À deux jours de la tenue annoncée de la convention du Mouvement pour la renaissance du Cameroun (MRC), le sous-préfet de l’arrondissement de Yaoundé IV a formellement interdit cette rencontre politique par un arrêté signé le 27 novembre. L’autorité administrative justifie sa décision par les risques de « menace grave de trouble à l’ordre public » que ferait peser la convention de ce parti d’opposition.
Le MRC est plongé dans une crise interne profonde. Et pour cause, le sous-préfet de l’arrondissement de Yaoundé IV, Elvis Akondi Mbahangwen, a pris ce jeudi un arrêté interdisant la convention extraordinaire que le Mrc prévoyait d’organiser le 29 novembre 2025 à son siège d’Odza, lieu-dit Dispensaire.
Dans son texte, l’autorité administrative indique avoir examiné deux correspondances reçues le même jour. La première, signée par le secrétaire général du Mrc, Me Ndong Christopher Nveh, déclarait officiellement la tenue de la rencontre. La seconde, envoyée par Joseph Thierry Okala Ebode, présenté comme membre fondateur du parti, signalait des risques de troubles à l’ordre public liés à l’évènement.
Considérant ces éléments et invoquant la nécessité de préserver l’ordre public, le sous-préfet décide d’interdire l’organisation de la convention. Il rappelle que tout contrevenant s’expose aux sanctions prévues par l’article 231 du code pénal. La brigade de gendarmerie d’Odza et le commissariat de sécurité publique du 15e arrondissement sont chargés de l’exécution de la mesure.
Hors, selon un communiqué du président national par intérim, Mamadou Mota, le Mouvement pour la renaissance du Cameroun (MRC) annonce le report de sa convention extraordinaire initialement prévue le 29 novembre 2025 à Yaoundé. Rappelons qu’à l’issue de l’examen des dossiers déposés pour les élections internes du Mouvement pour la Renaissance du Cameroun (MRC), la Commission électorale a annoncé, le 22 novembre 2025, la validation d’une liste unique de candidatures pour la Convention extraordinaire.
Dans sa décision n°0110/SG-MRC, la Commission électorale du MRC s’appuie sur les statuts du parti, ses règlements internes ainsi que plusieurs résolutions du Conseil national pour encadrer le processus électoral menant à la Convention extraordinaire de fin novembre. Cette rencontre intervient dans un contexte marqué par la candidature rejetée de Maurice Kamto à la présidentielle du 12 octobre 2025 et par les appels internes à son retour à la tête du parti.

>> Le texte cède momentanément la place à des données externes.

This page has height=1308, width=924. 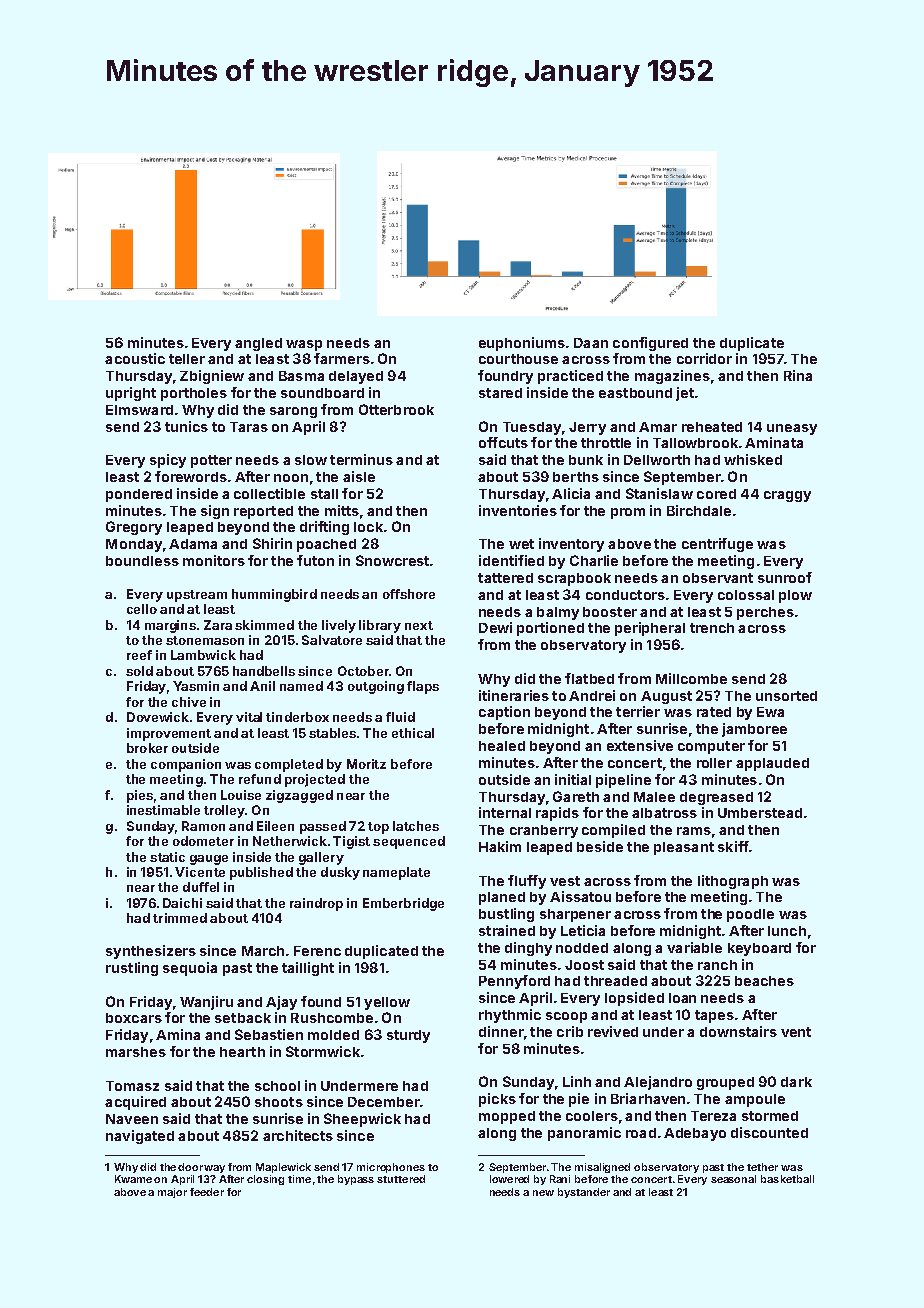 I want to click on trench, so click(x=712, y=628).
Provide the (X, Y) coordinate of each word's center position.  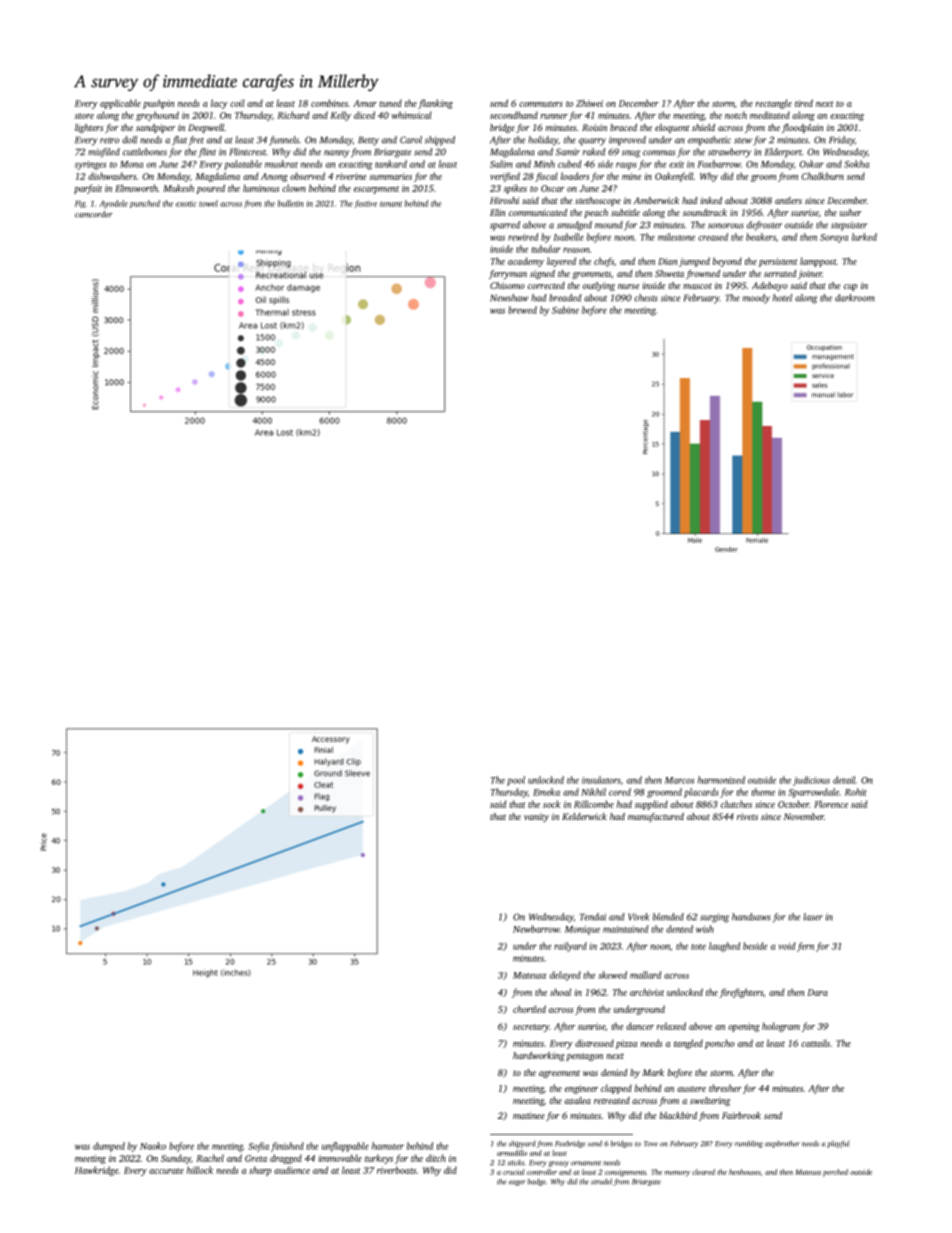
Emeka (546, 792)
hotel (782, 298)
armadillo (512, 1153)
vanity (536, 817)
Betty (368, 141)
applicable (120, 104)
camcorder (94, 214)
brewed (522, 310)
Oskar (812, 164)
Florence (831, 804)
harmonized (721, 780)
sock (552, 804)
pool (516, 781)
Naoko (153, 1146)
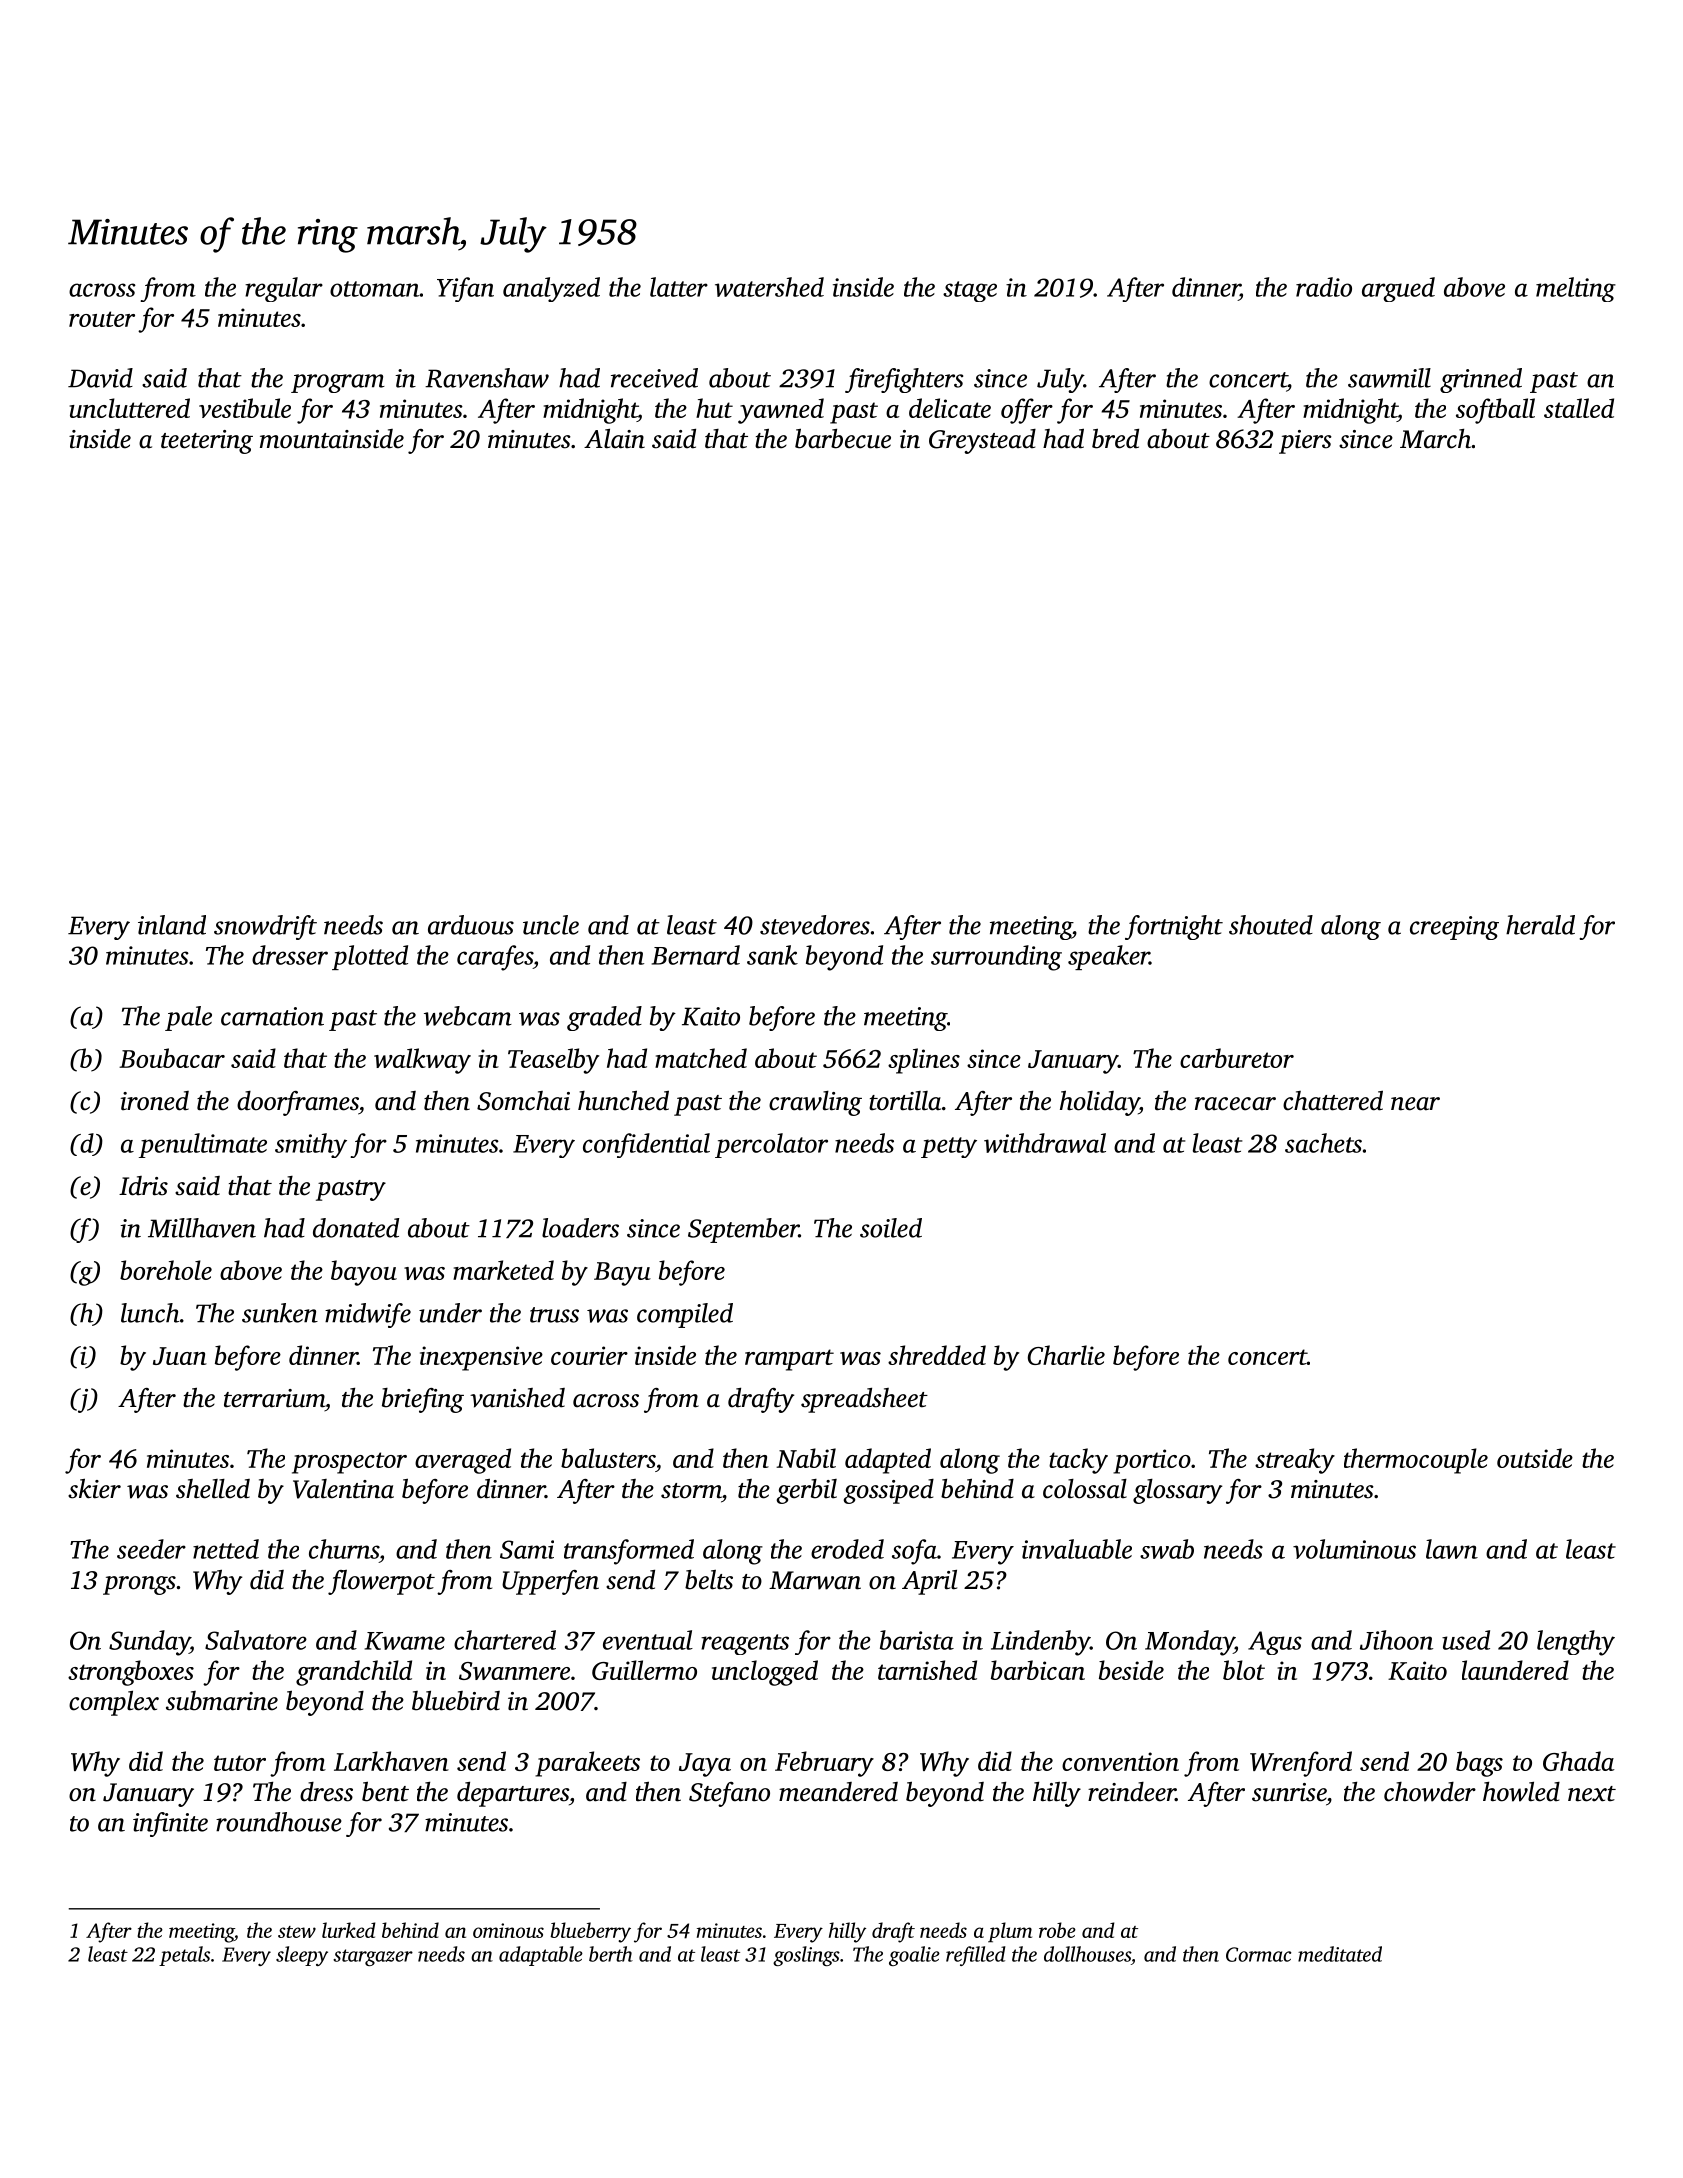 This page has width=1683, height=2178. What do you see at coordinates (279, 1822) in the page?
I see `roundhouse` at bounding box center [279, 1822].
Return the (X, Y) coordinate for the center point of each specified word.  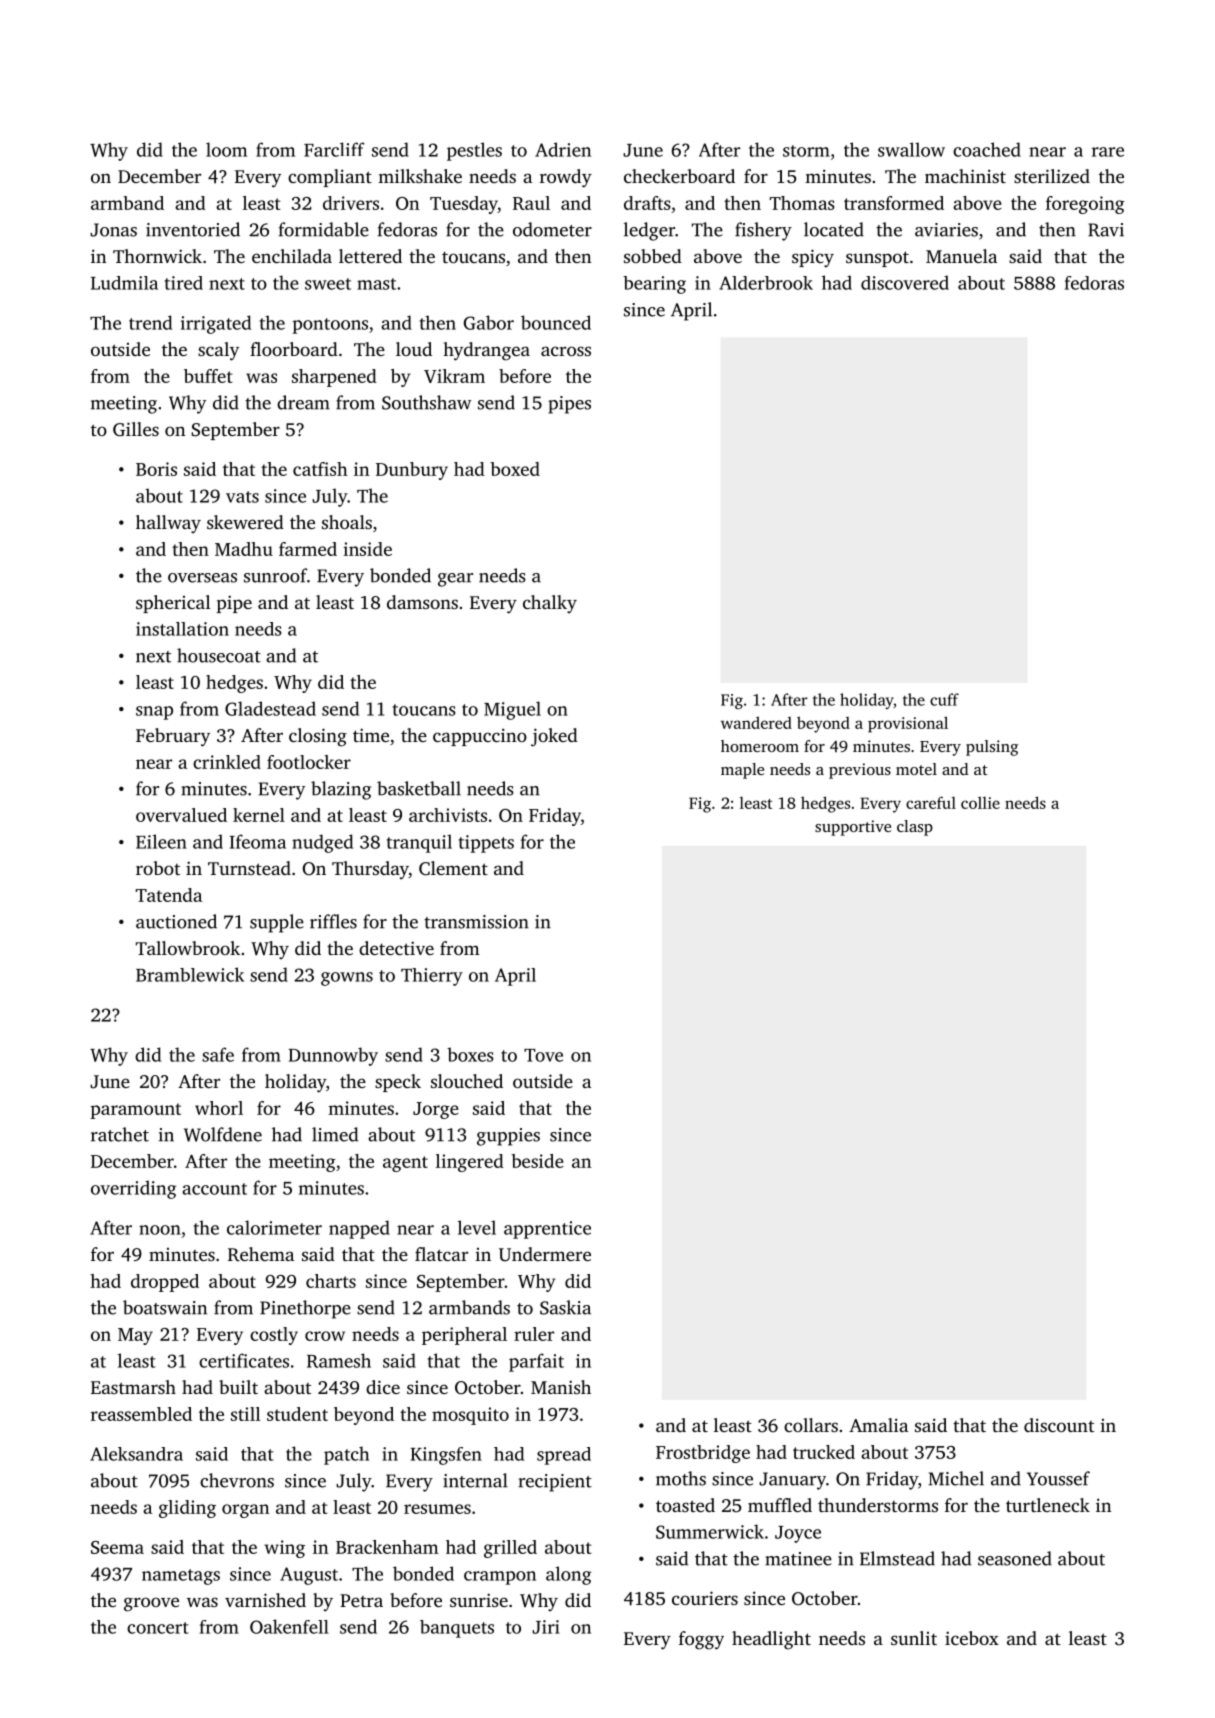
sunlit (914, 1638)
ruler (534, 1334)
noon (160, 1230)
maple (742, 771)
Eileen (161, 841)
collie (980, 802)
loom (226, 149)
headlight (771, 1640)
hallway (168, 524)
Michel (956, 1478)
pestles (474, 151)
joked (554, 737)
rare (1108, 152)
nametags (181, 1577)
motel (916, 769)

La Commission indique avoir procédé à une vérification minutieuse de l’ensemble des dossiers reçus avant la date limite fixée au 20 novembre. À l’issue de cette analyse, une seule liste de candidatures a été enregistrée pour l’élection des dirigeants nationaux du MRC. Celle-ci est donc déclarée définitivement validée pour participer au scrutin interne.
La Convention extraordinaire se déroulera ainsi avec une liste unique conduite par l’ex-président Maurice Kamto. Ce dernier avait démissionné pour rejoindre le MANIDEM qui l’investi candidat à la présidentielle du 12 octobre 2025. Mais sa candidature a été rejetée par le Conseil constitutionnel pour pluralité de candidature au MANIDEM.